PROBLEMS AND TASKS:
1. In the piece on saving money as a musician, what now-defunct organization worked to get professional musicians healthcare?
2. Please continue the piece on saving money as a musician from its last sentence.

SELECTED EXTRACT:
Whether it’s food, travel, or healthcare and insurance, the musician life is not always an easy one. However, hard is not the same thing as impossible. Here are some basic life hacks for saving money as a musician.


I remember quite a while ago reading about Rock for Health, a now-defunct organization that worked hard to get professional musicians healthcare. When music does pay bills, it doesn’t leave much left over. Healthcare as we’re defining it here it is more than doctor’s visits and emergency surgeries, but things such as over-the-counter medication, glasses, prescription medication and birth control — in the United States it’s all incredibly expensive. All of this can be upwards of $1,000.

Companies like TuneCore and the Music Health Alliance are doing their best to offer advice and healthcare assistance to touring musicians, because so many insurance companies don’t want to take a big risk on someone whose income is so sketchy. If you feel like saving, there are preventative measures you can take now to reduce healthcare costs in the future. One example that’s spendy but potentially could benefit your bank in the long run is LASIK surgery. Another would be disease preventative shots. Insurance is vital in the case of emergencies however, so take a good look into these resources and take advantage of them if you can.


You don’t necessarily need to get on food stamps, but learning to eat as a busy musician is sort of just resigning yourself to eating under the poverty line. In other words, even with an OK-paying job, you have to learn to eat like you’re making minimum wage. Now, many musicians are vegetarian, and I learned that in these cases, dollar stores are your best friends. Eggs, bean and cheese burrito ingredients, microwavable foods — all of these are available at your local dollar store.

When it comes to more regular vegetables and health foods, take advantage of every coupon you can. Staying well nourished is still important on a shoestring budget. In addition, a lot of musicians I know live pretty debaucherous lifestyles and find themselves in the red pretty often. If that’s you, try not eating out too much, and cut back on the booze — even if you think you play better under the influence.

Auto Insurance

You may be laughing to yourself, because everybody knows the kinds of vehicles DIY artists tour in, as well as the kind of mileage put on them. I actually own a record dedicated to a band’s first van, and the liner notes include all of the unusual maintenance actions they had to perform in order to keep it going (for instance, putting two quarts of oil in the van each time they fill up, having to extinguish several fires, etc.) — until it went kerplunk three years into them owning it . This, unfortunately, is not necessarily uncommon with smaller, touring artists.

DATA EXTRACT:
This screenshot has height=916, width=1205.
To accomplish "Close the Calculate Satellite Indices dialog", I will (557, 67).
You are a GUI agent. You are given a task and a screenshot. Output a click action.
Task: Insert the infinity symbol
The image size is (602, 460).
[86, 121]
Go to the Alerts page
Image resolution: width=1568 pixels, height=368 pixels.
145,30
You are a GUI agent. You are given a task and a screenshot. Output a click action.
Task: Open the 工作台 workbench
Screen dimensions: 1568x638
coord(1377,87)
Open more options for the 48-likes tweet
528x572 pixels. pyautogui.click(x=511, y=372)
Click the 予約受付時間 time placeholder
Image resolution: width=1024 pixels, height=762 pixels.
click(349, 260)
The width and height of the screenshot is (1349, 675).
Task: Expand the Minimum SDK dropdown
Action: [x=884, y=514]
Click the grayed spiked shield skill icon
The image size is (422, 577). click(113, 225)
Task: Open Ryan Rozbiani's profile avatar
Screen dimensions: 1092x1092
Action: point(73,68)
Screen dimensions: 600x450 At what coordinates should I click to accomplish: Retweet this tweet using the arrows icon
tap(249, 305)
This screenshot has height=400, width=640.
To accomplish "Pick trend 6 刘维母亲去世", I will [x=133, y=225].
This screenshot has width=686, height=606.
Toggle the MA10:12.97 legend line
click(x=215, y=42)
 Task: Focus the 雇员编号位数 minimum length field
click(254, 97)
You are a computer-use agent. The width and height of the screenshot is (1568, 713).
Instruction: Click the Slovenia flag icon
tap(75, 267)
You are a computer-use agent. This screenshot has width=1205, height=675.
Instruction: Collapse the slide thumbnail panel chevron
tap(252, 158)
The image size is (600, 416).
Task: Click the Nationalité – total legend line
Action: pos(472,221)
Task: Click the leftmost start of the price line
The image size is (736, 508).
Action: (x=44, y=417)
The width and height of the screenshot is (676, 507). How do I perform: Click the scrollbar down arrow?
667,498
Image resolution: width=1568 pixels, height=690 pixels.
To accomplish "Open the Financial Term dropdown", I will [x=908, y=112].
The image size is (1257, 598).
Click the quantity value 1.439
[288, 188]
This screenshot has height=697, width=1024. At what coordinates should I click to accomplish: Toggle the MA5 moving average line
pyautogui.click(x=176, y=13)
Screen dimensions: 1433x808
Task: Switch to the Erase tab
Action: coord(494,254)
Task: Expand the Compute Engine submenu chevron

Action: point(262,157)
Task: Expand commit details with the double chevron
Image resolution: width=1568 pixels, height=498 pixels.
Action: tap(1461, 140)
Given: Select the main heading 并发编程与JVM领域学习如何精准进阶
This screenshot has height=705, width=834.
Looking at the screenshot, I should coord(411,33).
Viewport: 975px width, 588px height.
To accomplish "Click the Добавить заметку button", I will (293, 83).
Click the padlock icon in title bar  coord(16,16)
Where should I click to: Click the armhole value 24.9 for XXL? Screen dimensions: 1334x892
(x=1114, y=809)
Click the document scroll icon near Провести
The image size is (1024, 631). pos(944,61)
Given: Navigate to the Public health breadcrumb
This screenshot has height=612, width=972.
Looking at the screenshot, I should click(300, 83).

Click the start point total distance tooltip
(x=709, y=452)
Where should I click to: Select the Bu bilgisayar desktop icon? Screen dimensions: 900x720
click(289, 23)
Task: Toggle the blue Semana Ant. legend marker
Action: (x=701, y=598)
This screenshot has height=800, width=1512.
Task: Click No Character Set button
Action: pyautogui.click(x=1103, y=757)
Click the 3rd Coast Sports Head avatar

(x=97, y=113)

OUTPUTS FOR THE TASKS:
1. Rock for Health

2.
Last Minute Musicians actually details a list of things that help reduce car insurance for musicians. A lot of them are pretty common sense: a clean drivers license, for instance. But it also mentions things like building up your no-claims discount and increasing your excess. Another recommendation is using specialist insurers, which is something I personally wouldn’t have thought of. It’s worth a read through, which you can do here.

Basic Furniture and Household Items

When it comes to furniture, a lot of your options really come down to where you live. I would strongly caution that you avoid picking up furniture off the street if you live in a big city such as New York — if it’s out for free, it probably has bed bugs. If you live in a smaller place like Boise, ID (my beloved hometown), thrift stores are your best bet, and they will be priced cheaper than in a thrift store in a big city. However, if you can’t find anything you like or worth your time, Amazon is not a bad way to go!

Necessity is the key here. While beggars can’t always be choosers, they can certainly be smart. That means you can put together a good set of household utilities by taking a little time to consider where you’re getting them. Sites like Mattress Advisor help you research furniture before you buy it. Walmart has good deals on plates and kitchen utensils, as much as I hate supporting them. Craigslist may be a good option, but keep in mind that you may also risk bugs and other malfunctions with furniture specifically.